(Text and element pointing records)
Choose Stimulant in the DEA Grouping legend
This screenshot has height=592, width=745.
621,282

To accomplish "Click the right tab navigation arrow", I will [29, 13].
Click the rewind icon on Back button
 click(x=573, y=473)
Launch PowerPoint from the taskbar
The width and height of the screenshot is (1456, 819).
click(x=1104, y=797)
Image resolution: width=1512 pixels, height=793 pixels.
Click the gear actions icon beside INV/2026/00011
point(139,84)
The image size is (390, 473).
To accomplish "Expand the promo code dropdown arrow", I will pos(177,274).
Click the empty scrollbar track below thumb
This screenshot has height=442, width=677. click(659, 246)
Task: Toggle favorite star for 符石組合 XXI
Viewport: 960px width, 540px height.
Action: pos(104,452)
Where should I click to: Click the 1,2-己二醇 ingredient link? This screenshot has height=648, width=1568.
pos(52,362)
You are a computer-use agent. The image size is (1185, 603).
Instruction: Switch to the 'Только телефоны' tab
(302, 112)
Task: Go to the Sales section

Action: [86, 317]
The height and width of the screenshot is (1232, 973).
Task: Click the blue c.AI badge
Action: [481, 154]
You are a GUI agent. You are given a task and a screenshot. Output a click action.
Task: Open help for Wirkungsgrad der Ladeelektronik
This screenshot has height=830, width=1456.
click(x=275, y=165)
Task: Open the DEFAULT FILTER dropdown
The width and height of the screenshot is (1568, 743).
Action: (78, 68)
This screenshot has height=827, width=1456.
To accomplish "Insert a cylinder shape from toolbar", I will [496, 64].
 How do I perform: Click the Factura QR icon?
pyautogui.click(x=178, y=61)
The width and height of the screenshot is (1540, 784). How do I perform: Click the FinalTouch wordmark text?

- [Set problem] Copy out every item above word for word, keeping each line as it is.

- [Exercise solution]
Choose Stimulant in the DEA Grouping legend
This screenshot has height=592, width=745.
621,282

To accomplish "Click the right tab navigation arrow", I will [29, 13].
Click the rewind icon on Back button
 click(x=573, y=473)
Launch PowerPoint from the taskbar
The width and height of the screenshot is (1456, 819).
click(x=1104, y=797)
Image resolution: width=1512 pixels, height=793 pixels.
Click the gear actions icon beside INV/2026/00011
point(139,84)
The image size is (390, 473).
To accomplish "Expand the promo code dropdown arrow", I will pos(177,274).
Click the empty scrollbar track below thumb
This screenshot has height=442, width=677. click(659, 246)
Task: Toggle favorite star for 符石組合 XXI
Viewport: 960px width, 540px height.
Action: pos(104,452)
Where should I click to: Click the 1,2-己二醇 ingredient link? This screenshot has height=648, width=1568.
pos(52,362)
You are a computer-use agent. The image size is (1185, 603).
Instruction: Switch to the 'Только телефоны' tab
(302, 112)
Task: Go to the Sales section

Action: [86, 317]
The height and width of the screenshot is (1232, 973).
Task: Click the blue c.AI badge
Action: [481, 154]
You are a GUI agent. You are given a task and a screenshot. Output a click action.
Task: Open help for Wirkungsgrad der Ladeelektronik
This screenshot has height=830, width=1456.
click(x=275, y=165)
Task: Open the DEFAULT FILTER dropdown
The width and height of the screenshot is (1568, 743).
Action: (78, 68)
This screenshot has height=827, width=1456.
To accomplish "Insert a cylinder shape from toolbar", I will [496, 64].
 How do I perform: Click the Factura QR icon?
pyautogui.click(x=178, y=61)
The width and height of the screenshot is (1540, 784). How do I perform: Click the FinalTouch wordmark text?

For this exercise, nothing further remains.